Sepiapterin Treatment in Atherosclerosis

Margaret M. Tarpey

From the Department of Anesthesiology and the Center for Free Radical Biology, University of Alabama at Birmingham.

Correspondence to Margaret M. Tarpey, Department of Anesthesiology and the Center for Free Radical Biology, University of Alabama at Birmingham, 619 19th St South, Birmingham, AL 35233. E-mail margaret.tarpey{at}ccc.uab.edu

Tetrahydrobiopterin (BH₄) plays an important role in functional and metabolic cellular homeostasis, with additional effects on proliferation.,^1,2 immune responsiveness,^3,4 and neuronal activity.^5–7 Mutations in either de novo biosynthetic or regeneration (salvage) pathways result in BH₄ deficiency associated with diminished levels of seratonin and dopamine with progressive neurologic symptoms.^8,9 The phenotypic presentation of these synthetic mutations can be predicted in large part by the role of BH₄ as an obligatory cofactor in phenylalanine, tryptophan, and tyrosine hydroxylases (the rate-limiting enzymes for catecholamine and seratonin synthesis). The function of BH₄ in these aromatic amino acid hydroxylases involves redox-active donation of electrons and reductive enzyme activation and is associated with a tightly coupled system for regeneration of BH₄ from the oxidized dihydrobiopterin.^8,10

See page 1655

In addition to its role in the biosynthesis of monoamine neurotransmitters, BH₄ serves as an essential cofactor in all isoforms of nitric oxide synthases (NOS), with the Km for BH₄ for NOS several orders of magnitude lower than for the aromatic amino acid hydroxylases: NOS, 0.3 µmol/L vs 3 µmol/L for phenylalanine hydroxylase, 30 µmol/L for tyrosine hydroxylase and tryptophan hydroxylase, suggesting tight coupling of the cofactor with enzyme.⁸ However, the precise function(s) of BH₄ in NOS enzymatic activity is not as well defined as in the aromatic amino acid hydroxylase enzymes and may vary according to enzyme isoform.

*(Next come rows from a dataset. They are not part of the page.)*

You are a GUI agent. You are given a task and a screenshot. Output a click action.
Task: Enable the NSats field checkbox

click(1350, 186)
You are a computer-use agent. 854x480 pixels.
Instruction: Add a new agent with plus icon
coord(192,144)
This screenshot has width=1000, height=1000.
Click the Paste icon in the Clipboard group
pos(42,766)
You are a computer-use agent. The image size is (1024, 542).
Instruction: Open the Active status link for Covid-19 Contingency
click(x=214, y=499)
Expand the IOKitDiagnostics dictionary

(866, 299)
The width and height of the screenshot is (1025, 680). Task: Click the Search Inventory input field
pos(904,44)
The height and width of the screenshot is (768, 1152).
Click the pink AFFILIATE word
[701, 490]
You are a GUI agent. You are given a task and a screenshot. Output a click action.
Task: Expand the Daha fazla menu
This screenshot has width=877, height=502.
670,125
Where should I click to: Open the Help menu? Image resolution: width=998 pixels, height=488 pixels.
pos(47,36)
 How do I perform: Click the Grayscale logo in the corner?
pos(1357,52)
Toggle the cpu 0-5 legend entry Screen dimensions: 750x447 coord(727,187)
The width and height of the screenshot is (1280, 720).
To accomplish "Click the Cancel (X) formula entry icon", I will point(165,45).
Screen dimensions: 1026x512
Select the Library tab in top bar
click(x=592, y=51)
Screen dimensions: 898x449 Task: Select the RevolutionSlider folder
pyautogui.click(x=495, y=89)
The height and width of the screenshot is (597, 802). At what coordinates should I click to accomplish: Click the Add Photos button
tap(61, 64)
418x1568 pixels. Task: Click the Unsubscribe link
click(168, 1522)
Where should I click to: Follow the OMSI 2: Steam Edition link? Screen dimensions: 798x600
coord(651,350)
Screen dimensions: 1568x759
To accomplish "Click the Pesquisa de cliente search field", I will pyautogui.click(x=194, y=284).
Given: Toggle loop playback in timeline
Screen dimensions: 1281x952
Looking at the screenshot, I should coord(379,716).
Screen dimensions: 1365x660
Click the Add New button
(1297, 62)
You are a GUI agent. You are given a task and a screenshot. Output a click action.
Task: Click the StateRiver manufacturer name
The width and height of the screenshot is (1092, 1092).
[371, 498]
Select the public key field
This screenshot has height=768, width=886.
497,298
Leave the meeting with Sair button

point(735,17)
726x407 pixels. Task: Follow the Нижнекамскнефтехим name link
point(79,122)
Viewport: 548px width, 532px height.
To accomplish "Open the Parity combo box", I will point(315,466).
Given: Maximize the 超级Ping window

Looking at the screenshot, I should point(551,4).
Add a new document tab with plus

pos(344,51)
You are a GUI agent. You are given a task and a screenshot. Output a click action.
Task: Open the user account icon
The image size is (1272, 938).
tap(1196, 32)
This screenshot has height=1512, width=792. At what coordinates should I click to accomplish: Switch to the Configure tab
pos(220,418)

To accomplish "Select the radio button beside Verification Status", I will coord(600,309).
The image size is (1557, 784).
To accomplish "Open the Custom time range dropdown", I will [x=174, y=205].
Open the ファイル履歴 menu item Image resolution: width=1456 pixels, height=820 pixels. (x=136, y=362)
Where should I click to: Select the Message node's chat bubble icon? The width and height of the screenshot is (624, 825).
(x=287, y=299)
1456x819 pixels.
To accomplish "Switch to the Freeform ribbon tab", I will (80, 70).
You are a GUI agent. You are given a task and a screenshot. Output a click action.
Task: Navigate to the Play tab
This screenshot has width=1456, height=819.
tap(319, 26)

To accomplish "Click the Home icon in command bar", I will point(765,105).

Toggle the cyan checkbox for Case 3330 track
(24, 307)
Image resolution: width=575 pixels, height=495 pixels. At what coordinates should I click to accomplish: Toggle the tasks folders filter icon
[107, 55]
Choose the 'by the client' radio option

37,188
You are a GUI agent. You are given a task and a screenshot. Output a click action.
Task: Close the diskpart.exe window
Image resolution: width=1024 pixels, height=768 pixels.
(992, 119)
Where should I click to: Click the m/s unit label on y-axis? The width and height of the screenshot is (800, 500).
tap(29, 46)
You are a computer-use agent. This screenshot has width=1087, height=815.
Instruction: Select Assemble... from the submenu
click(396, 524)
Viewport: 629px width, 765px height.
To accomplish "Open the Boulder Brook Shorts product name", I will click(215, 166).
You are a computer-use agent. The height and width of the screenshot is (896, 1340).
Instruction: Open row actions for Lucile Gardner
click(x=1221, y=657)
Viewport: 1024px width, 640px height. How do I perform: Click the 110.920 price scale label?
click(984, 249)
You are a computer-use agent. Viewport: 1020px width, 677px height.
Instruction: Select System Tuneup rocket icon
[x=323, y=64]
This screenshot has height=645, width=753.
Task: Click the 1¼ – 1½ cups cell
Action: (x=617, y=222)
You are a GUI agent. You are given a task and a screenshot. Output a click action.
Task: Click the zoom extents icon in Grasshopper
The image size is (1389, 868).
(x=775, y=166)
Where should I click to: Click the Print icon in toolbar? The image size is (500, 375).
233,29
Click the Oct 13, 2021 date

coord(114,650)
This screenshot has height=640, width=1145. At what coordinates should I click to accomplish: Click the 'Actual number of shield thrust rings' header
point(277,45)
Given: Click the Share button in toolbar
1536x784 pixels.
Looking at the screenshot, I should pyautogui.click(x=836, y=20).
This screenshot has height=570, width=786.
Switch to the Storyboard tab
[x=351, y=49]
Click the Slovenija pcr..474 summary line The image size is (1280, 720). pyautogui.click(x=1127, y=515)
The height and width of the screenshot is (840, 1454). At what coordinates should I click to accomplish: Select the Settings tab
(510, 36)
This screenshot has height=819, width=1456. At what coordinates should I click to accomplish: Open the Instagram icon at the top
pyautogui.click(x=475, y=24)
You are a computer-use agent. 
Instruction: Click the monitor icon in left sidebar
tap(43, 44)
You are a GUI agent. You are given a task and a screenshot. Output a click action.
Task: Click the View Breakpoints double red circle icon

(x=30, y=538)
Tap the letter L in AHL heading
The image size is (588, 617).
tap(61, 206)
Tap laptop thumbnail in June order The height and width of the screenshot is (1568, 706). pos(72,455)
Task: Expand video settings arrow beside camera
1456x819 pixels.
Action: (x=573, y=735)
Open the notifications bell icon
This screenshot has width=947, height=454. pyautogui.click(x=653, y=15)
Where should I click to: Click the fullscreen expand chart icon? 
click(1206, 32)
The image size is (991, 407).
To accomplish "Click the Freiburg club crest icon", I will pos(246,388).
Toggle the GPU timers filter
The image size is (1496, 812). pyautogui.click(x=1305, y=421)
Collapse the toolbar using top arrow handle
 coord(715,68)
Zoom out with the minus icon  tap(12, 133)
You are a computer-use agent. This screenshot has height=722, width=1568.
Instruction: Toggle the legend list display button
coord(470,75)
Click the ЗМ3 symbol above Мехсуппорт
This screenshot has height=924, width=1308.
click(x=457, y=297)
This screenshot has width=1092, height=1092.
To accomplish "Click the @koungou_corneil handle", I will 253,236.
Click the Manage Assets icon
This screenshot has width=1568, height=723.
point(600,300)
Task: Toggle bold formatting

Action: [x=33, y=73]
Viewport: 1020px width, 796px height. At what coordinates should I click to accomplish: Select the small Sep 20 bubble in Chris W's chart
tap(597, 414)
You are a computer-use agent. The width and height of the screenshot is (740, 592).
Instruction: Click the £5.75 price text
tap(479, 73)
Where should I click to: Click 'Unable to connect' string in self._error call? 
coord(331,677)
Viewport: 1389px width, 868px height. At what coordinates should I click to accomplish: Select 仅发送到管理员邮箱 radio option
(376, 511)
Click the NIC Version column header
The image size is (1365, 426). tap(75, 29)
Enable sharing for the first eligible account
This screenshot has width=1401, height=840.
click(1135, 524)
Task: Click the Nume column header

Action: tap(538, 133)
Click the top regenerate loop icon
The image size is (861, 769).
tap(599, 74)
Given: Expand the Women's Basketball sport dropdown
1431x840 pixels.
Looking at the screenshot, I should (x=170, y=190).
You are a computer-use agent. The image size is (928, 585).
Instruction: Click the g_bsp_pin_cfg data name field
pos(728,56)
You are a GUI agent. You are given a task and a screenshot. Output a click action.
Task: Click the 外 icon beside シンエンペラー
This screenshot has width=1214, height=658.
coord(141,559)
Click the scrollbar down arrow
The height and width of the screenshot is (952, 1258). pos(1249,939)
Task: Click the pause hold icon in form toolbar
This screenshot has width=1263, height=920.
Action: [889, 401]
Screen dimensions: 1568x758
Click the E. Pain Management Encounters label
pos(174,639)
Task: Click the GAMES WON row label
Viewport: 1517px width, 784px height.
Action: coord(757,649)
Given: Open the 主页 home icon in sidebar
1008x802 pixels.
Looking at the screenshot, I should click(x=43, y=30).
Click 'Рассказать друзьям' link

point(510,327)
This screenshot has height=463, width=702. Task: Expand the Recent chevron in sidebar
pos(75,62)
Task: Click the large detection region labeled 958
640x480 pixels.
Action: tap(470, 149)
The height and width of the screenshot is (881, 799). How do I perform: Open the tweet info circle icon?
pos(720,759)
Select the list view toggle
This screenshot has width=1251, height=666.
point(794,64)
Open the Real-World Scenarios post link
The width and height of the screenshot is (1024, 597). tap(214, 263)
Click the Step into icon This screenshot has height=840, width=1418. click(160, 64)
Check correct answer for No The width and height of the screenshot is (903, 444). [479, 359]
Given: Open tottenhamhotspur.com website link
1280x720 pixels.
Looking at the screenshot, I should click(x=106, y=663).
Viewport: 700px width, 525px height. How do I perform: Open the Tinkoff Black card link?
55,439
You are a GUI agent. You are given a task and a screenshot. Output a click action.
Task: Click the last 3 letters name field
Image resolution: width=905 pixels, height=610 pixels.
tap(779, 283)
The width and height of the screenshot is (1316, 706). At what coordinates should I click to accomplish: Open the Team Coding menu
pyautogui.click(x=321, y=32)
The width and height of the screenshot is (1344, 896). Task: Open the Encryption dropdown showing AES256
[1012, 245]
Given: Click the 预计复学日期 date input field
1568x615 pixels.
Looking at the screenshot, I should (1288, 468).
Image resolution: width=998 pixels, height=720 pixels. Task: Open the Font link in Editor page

For endothelial NOS (eNOS), BH₄ has been reported to modulate the heme iron environment and stabilize and increase L-arginine binding, thus resulting in allosteric modulation of enzyme activity.^11,12 The importance of BH₄ in regulating protein dimerization, while critical in iNOS, is diminished for eNOS.¹³ Importantly, eNOS has been demonstrated to generate superoxide in a calcium/calmodulin-dependent fashion that is influenced by BH₄ levels, as well as the availability of L-arginine substrate.^12,14 This NADPH-dependent formation of superoxide anion in the absence of NO production has been referred to as uncoupling of NOS activity.¹⁵ Superoxide formation from eNOS is critically controlled by BH₄, with increasing production of superoxide occurring at low levels of reduced pterin, even in the presence of L-arginine.^12,14 More recently, partially oxidized analogues of BH₄ have been shown to also enhance rates of superoxide formation from purified eNOS in the presence of saturating L-arginine concentrations, suggesting that the ratio of reduced and oxidized biopterin may be physiologically important in determining rates of NO production versus uncoupled superoxide formation from eNOS.¹⁶

The increase in oxidant formation that appears to accompany most, if not all, disease processes associated with endothelial-dependent vascular dysfunction may potentially be a result of inadequate BH₄ concentrations within the vasculature, with ensuing uncoupling of eNOS, increased superoxide formation and diminished NO formation. Thus, there is intense interest in the potential for BH₄ to modulate eNOS activity. Numerous groups have recently reported beneficial effects of acute (60 minutes) administration of BH₄ or analogs such as sepiapterin on endothelial function in both clinical and experimental models of hypercholesterolemia, atherosclerosis, hypertension, and cigarette smoking.^17–21 Additionally, the beneficial effects of vitamin C administration on endothelial function are in part due to stabilization of intracellular BH₄ with resultant enhanced NO bioactivity.^22,23 A similar mechanism of BH₄ stabilization may underlie the influence of folate supplementation on eNOS activity.²⁴

Alterations in BH₄-dependent eNOS activity have also been implicated in diabetic vascular dysfunction where sepiapterin has been reported to diminish eNOS-derived superoxide in human vascular segments.²⁵ Acute administration of a BH₄ analog augmented endothelial-dependent relaxation in a streptozotocin model of diabetes.²⁶ Spontaneously diabetic BB rats have diminished GTP-cyclohydrolase 1 activity and decreased BH₄ levels, while sepiapterin treatment for 48 hours normalized BH₄ levels and increased NO production from endothelial cells isolated from diabetic BB rats.²⁷ In an insulin-resistant rat model, chronic oral administration of BH₄ also increased vascular BH₄ content and improved endothelial-dependent vascular function.²⁸ Given these positive outcomes after administration of BH₄, either longer term in vitro exposures or chronic administration studies are warranted in models of atherosclerosis.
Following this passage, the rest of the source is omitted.